> **SOURCE EXCERPT**
--- Begin ---

Rant after trying Rust a bit

deadalnix via Digitalmars-d digitalmars-d at puremagic.com
Fri Jul 24 15:12:06 PDT 2015


On Friday, 24 July 2015 at 19:10:33 UTC, Walter Bright wrote:
> On 7/24/2015 11:42 AM, Jacob Carlborg wrote:
>> I don't see the difference compared to a regular parameter. If 
>> you don't specify
>> any constraints/traits/whatever it like using "Object" for all 
>> your parameter
>> types in Java.
>
> So constraints then will be an all-or-nothing proposition? I 
> believe that would make them essentially useless.
>
> I suspect I am not getting across the essential point. If I 
> have a call tree, and at the bottom I add a call to interface 
> X, then I have to add a constraint that additionally specifies 
> X on each function up the call tree to the root. That is 
> antiethical to writing generic code, and will prove to be more 
> of a nuisance than an asset.
>
> Exactly what sunk Exception Specifications.

--- End ---

(Pointing records for screenshots and pages)
--- Begin ---

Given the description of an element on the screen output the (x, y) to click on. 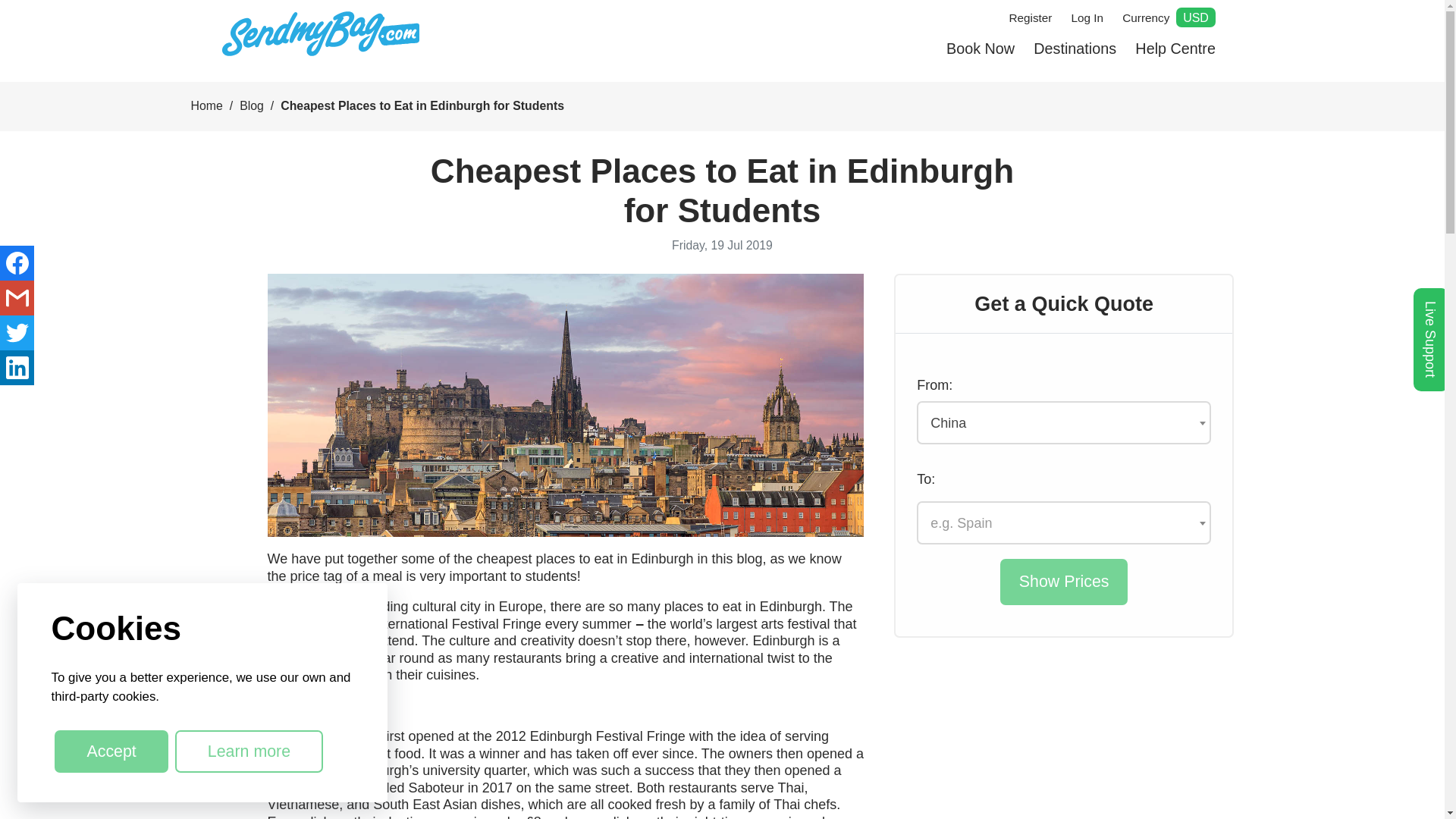
Log In (1087, 16)
Share Blog With Linkedin (16, 367)
China (1063, 422)
Register (1029, 16)
Book Now (980, 48)
Destinations (1074, 48)
Share Blog With Twitter (16, 332)
Share Blog With Facebook (16, 262)
Show Prices (1063, 581)
UK (1063, 522)
Home (206, 105)
Currency USD (1169, 17)
Help Centre (1175, 48)
Share Blog With Mail (16, 297)
Blog (251, 105)
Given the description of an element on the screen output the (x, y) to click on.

--- End ---

> **TASK A**
Reproduce the part of the mailing-list post that begins at the words "deadalnix via Digitalmars-d" and stops after "types in Java.".
> **TASK B**
Answer these questions from the mailing-list post:
(i) On what day and date was the post sent?
(ii) Whose message is Walter Bright replying to?
(iii) According to Walter Bright, what was sunk by the same problem he describes?

> **WRITTEN REPLY A**
deadalnix via Digitalmars-d digitalmars-d at puremagic.com
Fri Jul 24 15:12:06 PDT 2015


On Friday, 24 July 2015 at 19:10:33 UTC, Walter Bright wrote:
> On 7/24/2015 11:42 AM, Jacob Carlborg wrote:
>> I don't see the difference compared to a regular parameter. If 
>> you don't specify
>> any constraints/traits/whatever it like using "Object" for all 
>> your parameter
>> types in Java.

> **WRITTEN REPLY B**
(i) Friday, July 24, 2015
(ii) Jacob Carlborg's
(iii) Exception Specifications